Dolce Ricordo

My favorite photo I have ever taken is from one of my favorite places in Florence, Italy. I visited the Cimitero di San Miniato al Monte many times when I lived in Florence because it gave me a sense of thankfulness. It made me realize the greatness in my life as I saw so many other people appreciated their loved ones’ lives.
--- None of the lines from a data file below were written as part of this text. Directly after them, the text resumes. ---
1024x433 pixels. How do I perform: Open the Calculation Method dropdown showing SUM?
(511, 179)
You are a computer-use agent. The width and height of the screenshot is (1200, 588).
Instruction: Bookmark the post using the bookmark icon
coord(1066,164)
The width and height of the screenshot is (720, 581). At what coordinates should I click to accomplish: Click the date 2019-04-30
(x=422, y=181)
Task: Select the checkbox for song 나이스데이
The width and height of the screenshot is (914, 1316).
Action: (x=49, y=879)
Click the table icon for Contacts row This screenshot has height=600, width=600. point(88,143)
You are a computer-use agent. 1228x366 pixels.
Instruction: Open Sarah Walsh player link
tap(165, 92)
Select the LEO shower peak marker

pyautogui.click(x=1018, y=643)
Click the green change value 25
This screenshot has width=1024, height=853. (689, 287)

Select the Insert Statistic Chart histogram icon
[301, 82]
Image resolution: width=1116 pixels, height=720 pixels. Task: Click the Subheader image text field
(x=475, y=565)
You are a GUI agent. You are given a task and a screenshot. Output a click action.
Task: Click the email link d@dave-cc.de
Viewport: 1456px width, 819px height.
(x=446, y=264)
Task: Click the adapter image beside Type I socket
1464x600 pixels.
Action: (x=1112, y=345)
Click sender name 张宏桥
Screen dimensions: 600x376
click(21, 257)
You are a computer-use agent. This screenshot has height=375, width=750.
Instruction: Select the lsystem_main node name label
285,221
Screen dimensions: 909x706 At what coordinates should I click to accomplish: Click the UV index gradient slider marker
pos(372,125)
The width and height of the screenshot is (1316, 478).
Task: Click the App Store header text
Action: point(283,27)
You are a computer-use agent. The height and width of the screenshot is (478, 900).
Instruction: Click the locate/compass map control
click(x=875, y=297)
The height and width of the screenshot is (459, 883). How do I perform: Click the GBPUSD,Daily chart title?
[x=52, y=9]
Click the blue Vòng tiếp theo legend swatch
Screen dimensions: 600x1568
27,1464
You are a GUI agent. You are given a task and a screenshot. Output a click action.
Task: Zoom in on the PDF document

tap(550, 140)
This one image I captured means a lot to me. It was a gravesite that stood out to me against the thousands of graves surrounding it. This man didn’t want his name and the years he lived to be the focus of his life. He didn’t want to be remembered as words and numbers. He wanted his face to be seen at all times. He wanted his friends, family, and any bystander (me, in this case) to see who he was and show himself as a representation of what he loved to do, sculpt.
Behind his head, very faintly, it says:

On the left:
Vittorio Caradossi (his name)
Scultore (Sculptor)
The years he lived, very small in Roman numerals

On the right:
Il tuo dolce ricordo in noi revive nell arte tua prediletta.
Roughly translates to: Your sweet memory lives on in us through your favorite art.

I think that is so thoughtful and meaningful to both Vittorio and his family. He was an artist who will always be remembered that way.

CemeteryHeadStoneIn the photo, I like the contrast of the sculpture against the flatter surrounding tombs. I also like the dark spots on his bust because they make his brow and mustache stand out. Being a visual communicator myself, I appreciated the simplicity of his grave and it immediately told me who he was.  The strongest element of this picture is the emotional meaning behind it. I will always remember this man as a sweet, sweet memory.